[Start of Attachment]
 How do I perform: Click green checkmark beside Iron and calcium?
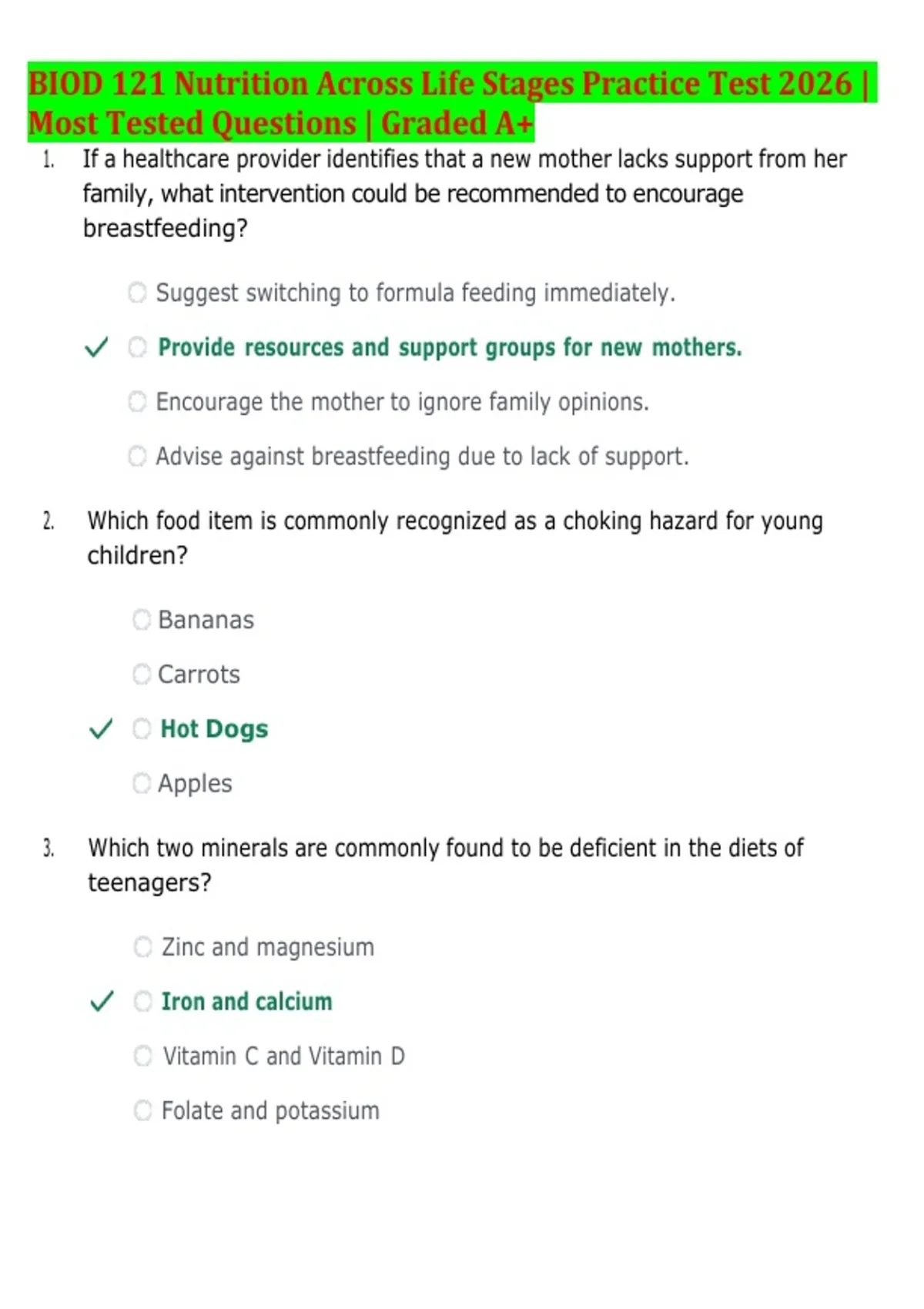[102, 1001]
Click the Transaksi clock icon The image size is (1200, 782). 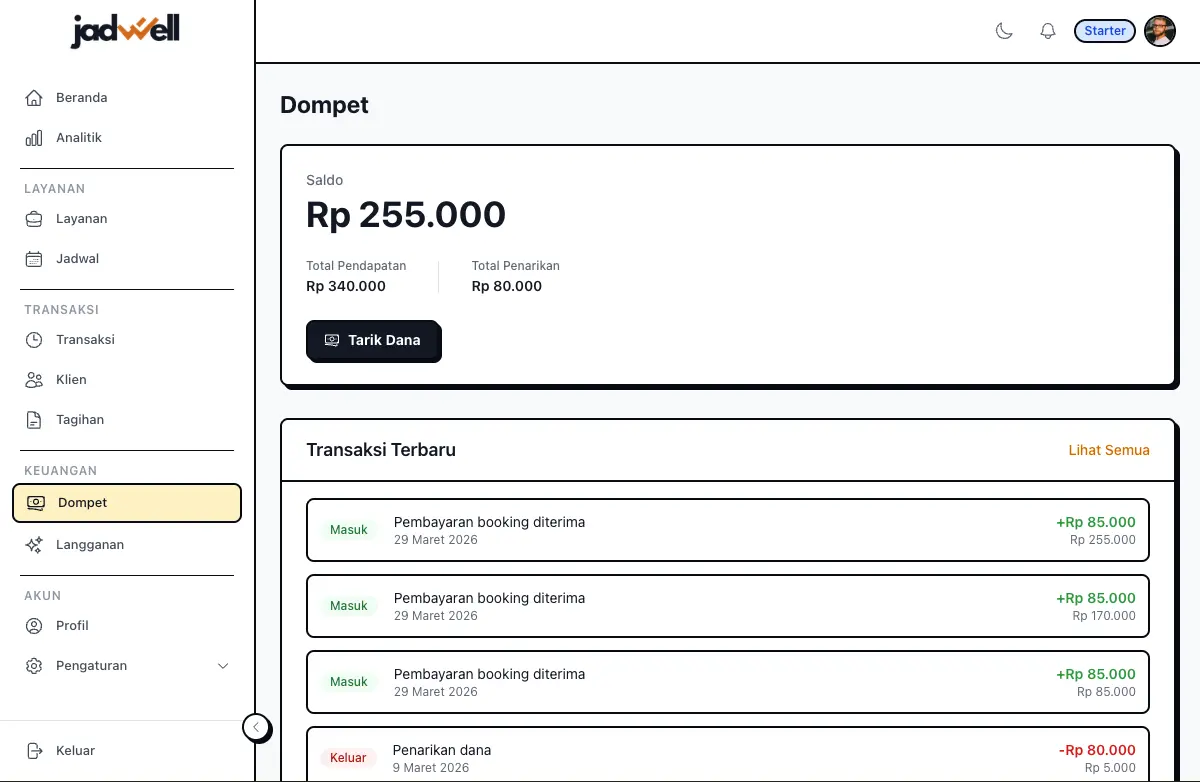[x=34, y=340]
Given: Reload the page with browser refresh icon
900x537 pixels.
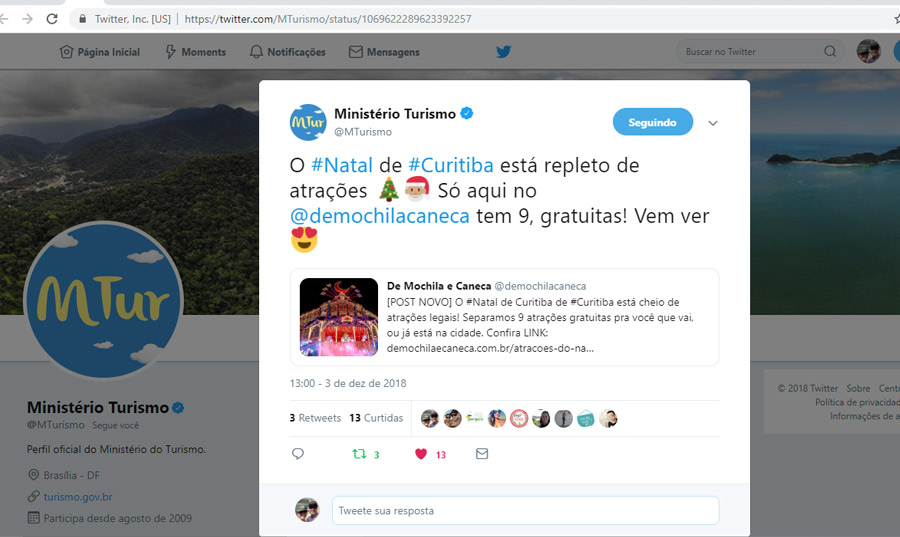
[End of Attachment]
TRY IT: Everything from the line containing "Given: Reload the" through the last line of the records above is to be reproduced exactly, except the pictures.

EXERCISE RESPONSE:
Given: Reload the page with browser refresh icon
900x537 pixels.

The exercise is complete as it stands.